Two related questions from different readers:
So processed foods with carbs like rice and pasta and bread are problematic. What about potatoes? They’re vegetables. Do potatoes have fiber?
– Puzzled in Plaistow
In your book you talk about “processed food” a lot, highlighting that processes which remove fiber or add sugar are particularly harmful. Unless we start eating only raw vegetables, isn’t almost everything we eat processed? Isn’t cooking a process? Boiled or roast carrots are sweeter than raw ones… and fried (caramelised?) onions are sweet while raw ones aren’t. Does cooking reduce fiber or chemically increase the fructose content in food?
– Unsure in Upney
These are good questions. The processed vs. unprocessed distinction is generally a good one, but it is oversimplified and indirect.
What really matters, of course, is what is actually in your food at the end. Whether it got there naturally or artificially is, in itself, irrelevant.
Eating foods that are naturally high in sugar and/or have a low fiber-to-easily-digestible-starch ratio (reflected in a high glycemic load) is not a good idea. But there really aren’t that many such foods.
Potatoes do sort of fall into that category. They have a lot of starch and not that much fiber. The fiber-to-starch ratio is about 10 to 1. That isn’t very good.
Green vegetables like broccoli, on the other hand, have very little starch and quite a lot of fiber, relatively. The fiber-to-starch ratio in green vegetables is closer to 1:1.
There are also some fruits that are naturally high in sugar. Mangoes, for instance, are 14% sugar. That’s probably high enough to warrant eating mangoes only in moderation (as opposed to many other fruits which can be eaten with impunity). But 14% is nothing compared to processed foods like candy or kid’s breakfast cereals, which are often 40% sugar or higher.

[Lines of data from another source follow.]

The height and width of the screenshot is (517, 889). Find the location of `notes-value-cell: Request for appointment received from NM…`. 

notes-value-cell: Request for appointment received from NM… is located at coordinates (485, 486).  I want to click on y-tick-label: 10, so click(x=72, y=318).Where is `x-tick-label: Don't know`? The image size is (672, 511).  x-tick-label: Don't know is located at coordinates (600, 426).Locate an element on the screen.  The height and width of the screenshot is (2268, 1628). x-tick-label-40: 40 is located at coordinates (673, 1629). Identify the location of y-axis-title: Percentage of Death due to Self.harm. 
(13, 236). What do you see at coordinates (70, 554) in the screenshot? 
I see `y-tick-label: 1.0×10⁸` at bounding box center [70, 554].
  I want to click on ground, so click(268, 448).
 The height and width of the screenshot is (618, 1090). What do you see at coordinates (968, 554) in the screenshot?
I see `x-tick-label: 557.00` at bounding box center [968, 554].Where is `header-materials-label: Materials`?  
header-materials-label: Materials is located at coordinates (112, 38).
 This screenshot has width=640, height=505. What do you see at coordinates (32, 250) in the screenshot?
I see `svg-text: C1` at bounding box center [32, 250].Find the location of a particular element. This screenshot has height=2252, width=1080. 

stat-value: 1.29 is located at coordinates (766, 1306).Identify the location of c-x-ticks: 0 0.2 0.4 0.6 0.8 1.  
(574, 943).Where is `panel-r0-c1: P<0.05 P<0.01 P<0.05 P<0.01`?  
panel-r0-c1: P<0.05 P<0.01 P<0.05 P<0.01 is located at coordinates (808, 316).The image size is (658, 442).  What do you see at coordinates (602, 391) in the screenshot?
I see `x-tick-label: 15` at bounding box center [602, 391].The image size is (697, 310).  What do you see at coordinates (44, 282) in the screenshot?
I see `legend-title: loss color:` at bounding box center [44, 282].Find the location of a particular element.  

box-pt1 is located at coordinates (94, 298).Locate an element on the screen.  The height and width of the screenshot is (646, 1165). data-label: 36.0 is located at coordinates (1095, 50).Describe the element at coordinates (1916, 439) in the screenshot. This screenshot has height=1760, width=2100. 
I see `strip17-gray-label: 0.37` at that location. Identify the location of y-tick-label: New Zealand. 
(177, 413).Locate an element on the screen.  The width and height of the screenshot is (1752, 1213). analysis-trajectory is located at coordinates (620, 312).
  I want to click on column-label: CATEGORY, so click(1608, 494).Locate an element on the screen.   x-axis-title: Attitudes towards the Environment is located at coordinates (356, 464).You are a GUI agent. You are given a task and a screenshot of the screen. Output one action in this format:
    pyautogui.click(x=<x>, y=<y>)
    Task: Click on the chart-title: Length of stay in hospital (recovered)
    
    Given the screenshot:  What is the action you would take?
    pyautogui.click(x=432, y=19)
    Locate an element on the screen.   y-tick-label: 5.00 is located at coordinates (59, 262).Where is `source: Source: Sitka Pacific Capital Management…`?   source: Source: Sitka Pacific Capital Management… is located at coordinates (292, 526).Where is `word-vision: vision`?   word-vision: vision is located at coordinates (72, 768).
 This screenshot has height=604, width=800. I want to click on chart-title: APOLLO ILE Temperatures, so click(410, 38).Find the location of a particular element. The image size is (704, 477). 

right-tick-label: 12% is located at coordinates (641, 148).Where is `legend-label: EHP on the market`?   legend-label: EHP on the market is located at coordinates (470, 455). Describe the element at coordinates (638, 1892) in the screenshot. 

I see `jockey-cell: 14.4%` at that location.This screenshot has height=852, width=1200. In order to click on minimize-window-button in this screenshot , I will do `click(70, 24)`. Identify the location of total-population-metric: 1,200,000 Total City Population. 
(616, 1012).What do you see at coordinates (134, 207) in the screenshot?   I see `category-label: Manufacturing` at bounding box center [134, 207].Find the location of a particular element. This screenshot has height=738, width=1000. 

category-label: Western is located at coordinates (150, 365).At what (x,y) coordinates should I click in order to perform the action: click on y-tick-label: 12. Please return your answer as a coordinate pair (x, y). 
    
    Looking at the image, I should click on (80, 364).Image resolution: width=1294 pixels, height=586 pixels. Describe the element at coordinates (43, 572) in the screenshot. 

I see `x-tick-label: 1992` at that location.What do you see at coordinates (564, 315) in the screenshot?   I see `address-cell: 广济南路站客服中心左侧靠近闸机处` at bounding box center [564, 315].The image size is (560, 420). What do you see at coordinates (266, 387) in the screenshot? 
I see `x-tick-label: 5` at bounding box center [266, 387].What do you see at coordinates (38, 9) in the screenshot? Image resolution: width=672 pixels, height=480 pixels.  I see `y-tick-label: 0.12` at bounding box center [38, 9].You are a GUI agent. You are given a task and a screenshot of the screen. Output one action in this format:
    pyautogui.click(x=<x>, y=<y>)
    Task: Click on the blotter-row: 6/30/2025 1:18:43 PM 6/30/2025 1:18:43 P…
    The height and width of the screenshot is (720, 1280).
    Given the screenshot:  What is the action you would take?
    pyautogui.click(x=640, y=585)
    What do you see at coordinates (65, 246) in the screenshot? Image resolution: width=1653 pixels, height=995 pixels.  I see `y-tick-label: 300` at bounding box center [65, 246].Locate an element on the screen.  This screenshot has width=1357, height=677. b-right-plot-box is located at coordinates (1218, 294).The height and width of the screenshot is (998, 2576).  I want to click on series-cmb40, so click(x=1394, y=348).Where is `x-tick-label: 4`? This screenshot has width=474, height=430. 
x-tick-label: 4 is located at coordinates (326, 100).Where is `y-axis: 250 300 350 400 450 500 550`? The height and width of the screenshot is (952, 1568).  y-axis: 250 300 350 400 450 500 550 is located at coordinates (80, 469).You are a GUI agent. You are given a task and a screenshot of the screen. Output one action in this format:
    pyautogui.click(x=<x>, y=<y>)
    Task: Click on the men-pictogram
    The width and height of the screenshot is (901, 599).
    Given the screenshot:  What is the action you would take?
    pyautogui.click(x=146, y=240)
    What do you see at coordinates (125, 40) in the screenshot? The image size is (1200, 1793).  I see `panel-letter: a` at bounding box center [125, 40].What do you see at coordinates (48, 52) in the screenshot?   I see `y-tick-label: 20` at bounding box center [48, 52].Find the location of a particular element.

So while there are some exceptions, the processed vs. unprocessed distinction is actually a pretty good one. It is possible to dream up a restricted diet of unprocessed foods that wouldn’t be very healthy (e.g. the potato and mango diet). But most unprocessed foods are healthy, so if your diet is a mix of unprocessed foods, you’ll be fine.
And don’t worry about the cooked vs. raw distinction. There may indeed be some benefits to eating some foods raw rather than cooked. So if you like your foods raw, then go for it.
But if cooking helps you to enjoy unprocessed foods more, so that you stick to eating them rather than reverting to eating processed foods, then you should definitely cook.
In summary: don’t overthink it. The important thing is to avoid processed foods and eat a mix of unprocessed foods. Everything else is relatively minor.